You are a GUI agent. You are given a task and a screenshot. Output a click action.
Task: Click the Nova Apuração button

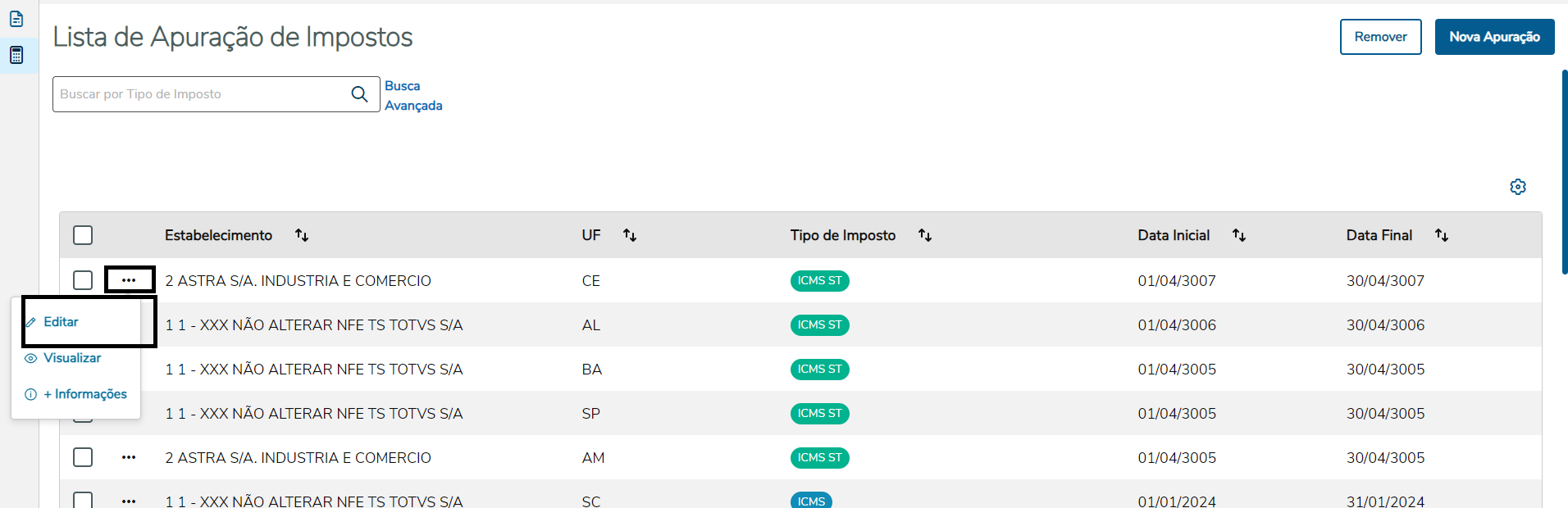[1494, 37]
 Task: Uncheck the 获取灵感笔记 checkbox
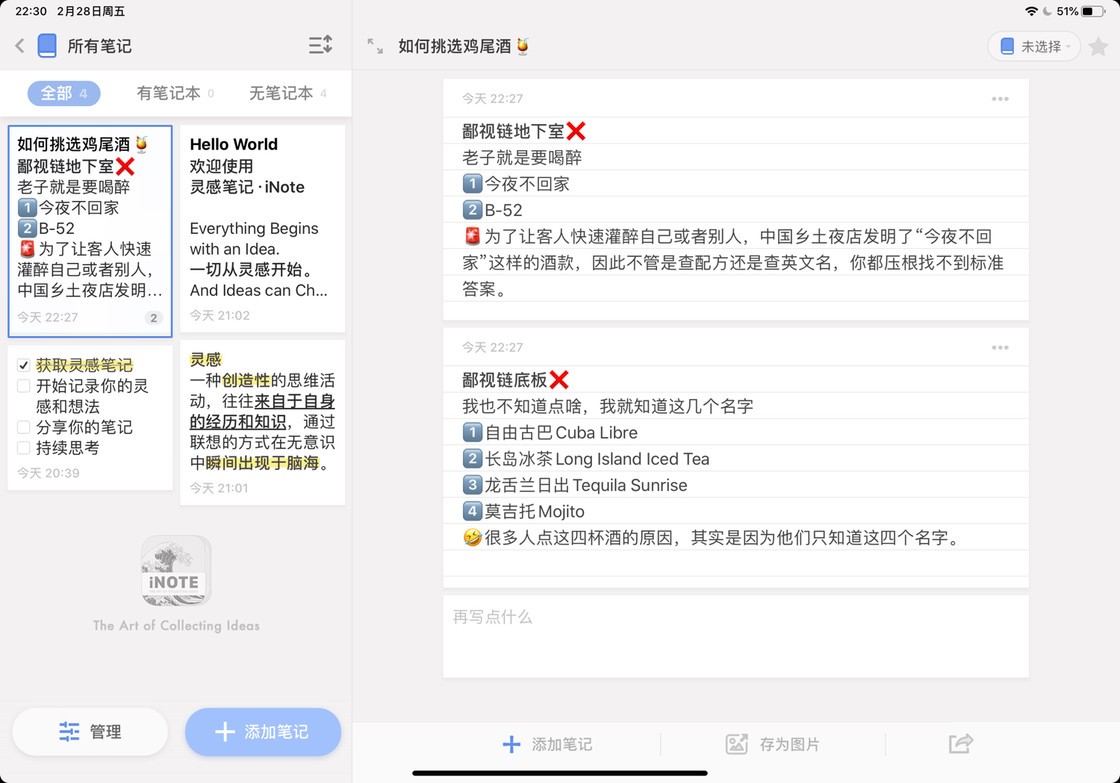pyautogui.click(x=24, y=366)
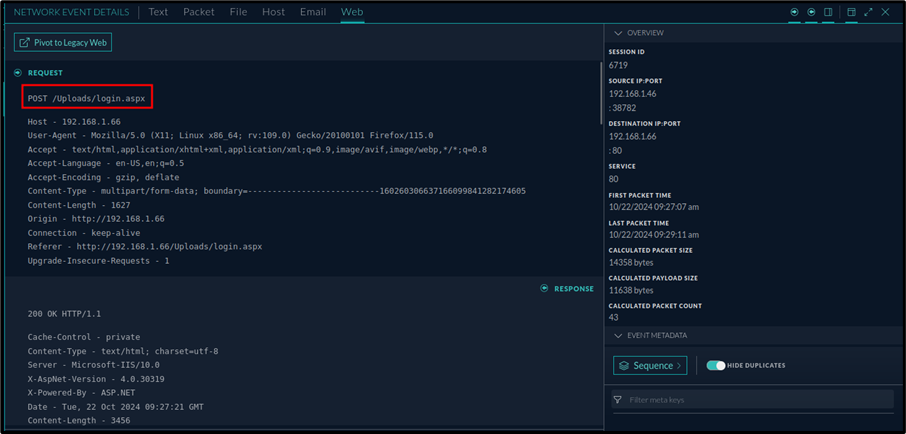The height and width of the screenshot is (434, 906).
Task: Toggle the side panel layout icon
Action: coord(829,13)
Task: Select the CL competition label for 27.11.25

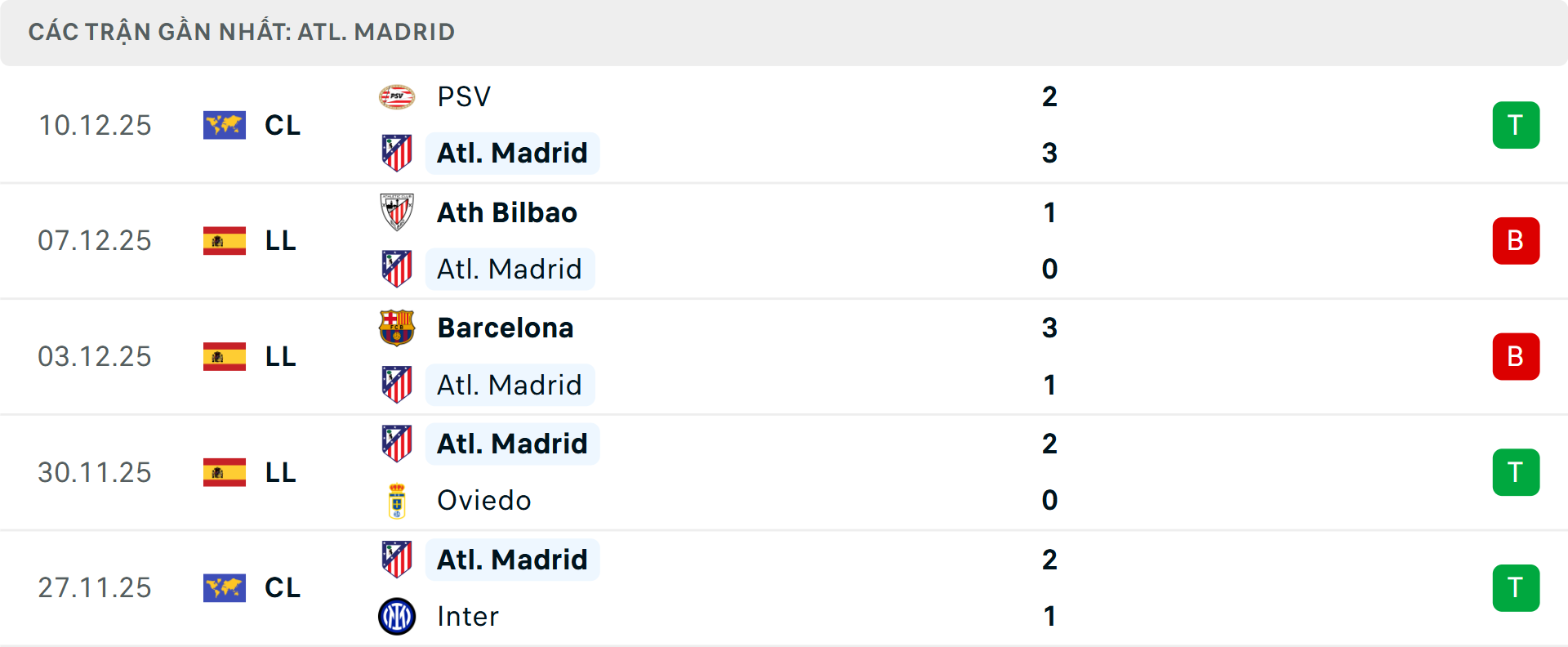Action: (x=282, y=587)
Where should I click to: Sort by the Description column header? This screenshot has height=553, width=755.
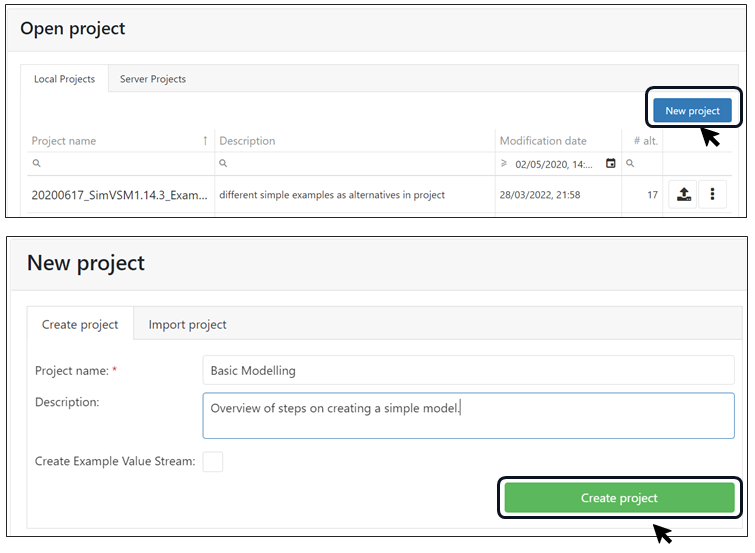click(247, 141)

TASK BRIEF:
Drop the pictures; repeat the listing above exactly.

RESULT OF THE EXERCISE:
You are a GUI agent. You are given a task and a screenshot. Output a click action.
Task: Click the Nova Apuração button

[1494, 37]
 Task: Uncheck the 获取灵感笔记 checkbox
pyautogui.click(x=24, y=366)
The height and width of the screenshot is (434, 906).
Task: Toggle the side panel layout icon
Action: coord(829,13)
Task: Select the CL competition label for 27.11.25

Action: (x=282, y=587)
Where should I click to: Sort by the Description column header? This screenshot has height=553, width=755.
click(247, 141)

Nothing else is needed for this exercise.